Lords of Finance: The Bankers who Broke the World
Penguin Press, 576pp
Review by James Strachan
Too many financial history books lack pace, often mired by an overly scholastic approach. Liaquat Ahamed’s magisterial study is not only a compelling exception, but also perfectly-timed as we find ourselves living again in the shadows of a major financial crisis.
He takes his cue from Disraeli’s belief that we should not read history, only biography, ‘for that is life without theory’, and observes the financial crises of 1929-33 through the four main central bankers of the day. His colourful portraits, combined with well-researched analysis and the practical perspective of an investment manager, bring alive those extraordinary times.
As Ahamed sees it, the bottom fell out of the world economy because quite simply those in charge did not understand how it worked. We now know they applied the wrong medicine to a very sick patient. They cut back on government spending, let whole banking systems go under, and even raised taxes and interest rates.

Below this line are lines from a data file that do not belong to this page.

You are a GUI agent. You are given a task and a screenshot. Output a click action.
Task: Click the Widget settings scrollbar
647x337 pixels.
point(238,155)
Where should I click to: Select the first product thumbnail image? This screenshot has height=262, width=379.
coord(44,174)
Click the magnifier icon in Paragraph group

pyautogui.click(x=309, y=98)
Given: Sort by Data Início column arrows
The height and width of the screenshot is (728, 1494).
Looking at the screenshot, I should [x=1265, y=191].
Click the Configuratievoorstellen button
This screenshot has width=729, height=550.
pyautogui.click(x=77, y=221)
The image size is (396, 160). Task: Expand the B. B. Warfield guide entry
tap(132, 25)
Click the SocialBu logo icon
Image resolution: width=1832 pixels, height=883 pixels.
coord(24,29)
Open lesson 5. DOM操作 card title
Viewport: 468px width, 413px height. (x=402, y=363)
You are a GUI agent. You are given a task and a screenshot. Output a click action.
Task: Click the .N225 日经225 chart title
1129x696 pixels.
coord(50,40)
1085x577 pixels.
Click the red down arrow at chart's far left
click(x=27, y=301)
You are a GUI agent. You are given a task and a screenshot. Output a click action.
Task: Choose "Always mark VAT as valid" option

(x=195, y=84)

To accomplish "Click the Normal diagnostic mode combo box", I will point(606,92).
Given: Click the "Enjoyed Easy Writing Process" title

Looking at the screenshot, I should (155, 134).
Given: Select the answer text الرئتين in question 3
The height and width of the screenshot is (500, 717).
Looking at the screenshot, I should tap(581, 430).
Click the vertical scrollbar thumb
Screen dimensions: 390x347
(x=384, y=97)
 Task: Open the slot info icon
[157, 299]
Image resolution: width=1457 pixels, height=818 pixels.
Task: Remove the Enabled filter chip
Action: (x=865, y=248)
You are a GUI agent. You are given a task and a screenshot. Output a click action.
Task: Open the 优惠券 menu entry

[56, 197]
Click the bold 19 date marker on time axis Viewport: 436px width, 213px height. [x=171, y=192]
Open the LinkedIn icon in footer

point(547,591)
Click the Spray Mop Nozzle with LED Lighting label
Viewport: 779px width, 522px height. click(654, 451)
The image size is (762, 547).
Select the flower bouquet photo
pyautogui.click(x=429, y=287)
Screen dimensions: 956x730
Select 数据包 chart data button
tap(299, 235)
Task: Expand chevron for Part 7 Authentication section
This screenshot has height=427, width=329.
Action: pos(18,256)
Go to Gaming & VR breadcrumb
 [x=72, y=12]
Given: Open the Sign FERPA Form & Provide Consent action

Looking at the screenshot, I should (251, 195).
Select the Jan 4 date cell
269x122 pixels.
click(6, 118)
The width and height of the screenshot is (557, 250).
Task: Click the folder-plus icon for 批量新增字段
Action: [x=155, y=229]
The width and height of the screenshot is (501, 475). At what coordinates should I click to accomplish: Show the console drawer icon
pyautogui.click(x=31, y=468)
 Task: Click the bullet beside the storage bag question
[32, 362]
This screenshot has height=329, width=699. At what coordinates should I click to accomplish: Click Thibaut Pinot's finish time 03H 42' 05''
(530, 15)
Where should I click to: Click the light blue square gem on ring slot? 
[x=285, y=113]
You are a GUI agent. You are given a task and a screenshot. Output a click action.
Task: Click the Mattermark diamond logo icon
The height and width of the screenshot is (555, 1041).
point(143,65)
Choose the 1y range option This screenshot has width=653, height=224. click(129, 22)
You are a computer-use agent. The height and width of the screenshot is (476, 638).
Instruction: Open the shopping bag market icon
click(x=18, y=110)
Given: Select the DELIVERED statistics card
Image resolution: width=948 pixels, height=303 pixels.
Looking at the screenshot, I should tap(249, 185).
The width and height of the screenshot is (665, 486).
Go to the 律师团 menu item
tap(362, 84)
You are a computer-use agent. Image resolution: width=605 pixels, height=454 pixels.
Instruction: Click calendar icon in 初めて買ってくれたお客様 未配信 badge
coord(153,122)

Ahamed is harsh in his criticisms of the four lead central bankers, and not without foundation. The strength of their self-belief, sometimes based on scant understanding of the real world, and their lack of accountability were both astonishing and dangerous.
Montagu Norman at the Bank of England, who looked as if he had stepped out of a Van Dyck painting, was a strange, lonely and highly neurotic man. In contrast was short, squat and bald Emile Moreau, apparently more like a notary out of a novel by Flaubert. Hjalmar Schacht of the Reichsbank had extreme ambition matched by great intelligence. He became known as The Wizard for saving Germany from the ravages of hyper-inflation. Over at the Fed, Benjamin Strong was seen as a natural leader and a safe pair of hands. And finally, as the pervasive Fifth Man, lurked the brilliant and iconoclastic John Maynard Keynes, the prototype ‘economist hero’.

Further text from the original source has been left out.